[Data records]

'''

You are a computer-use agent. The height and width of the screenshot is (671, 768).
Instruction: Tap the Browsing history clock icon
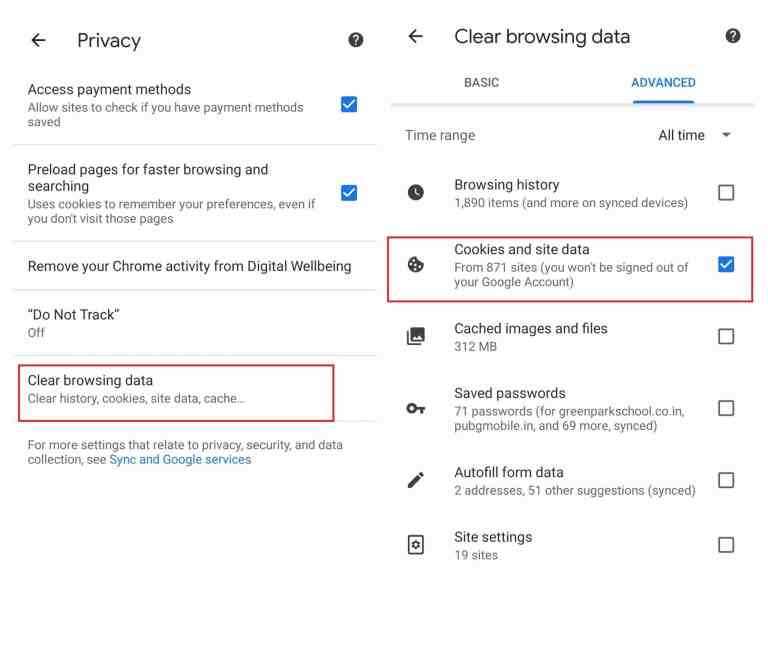pos(416,192)
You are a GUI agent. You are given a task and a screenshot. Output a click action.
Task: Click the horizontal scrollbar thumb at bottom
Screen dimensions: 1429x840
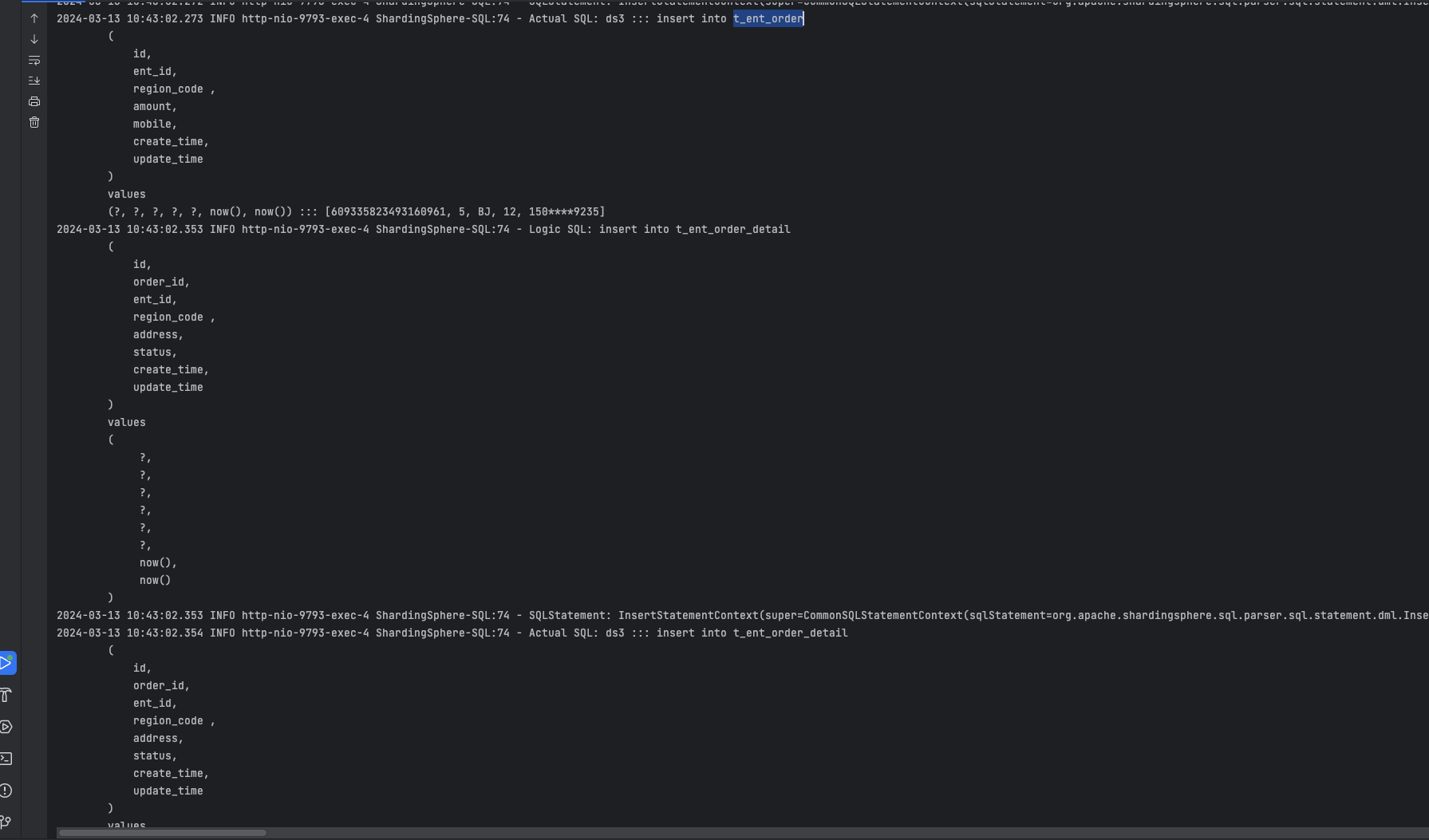[163, 833]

'''

:: Given exercise ::
Reproduce the entries from the line that contains "You are a GUI" through the end of the entries, requests included, rescaling every coordinate in the answers by 2.6 and rounding to whole numbers with halves rounded up. Leave the pictures out.

:: Task solution ::
You are a GUI agent. You are given a task and a screenshot. Output a click action.
Task: Click the horizontal scrollbar thumb at bottom
Screen dimensions: 1429x840
[424, 2166]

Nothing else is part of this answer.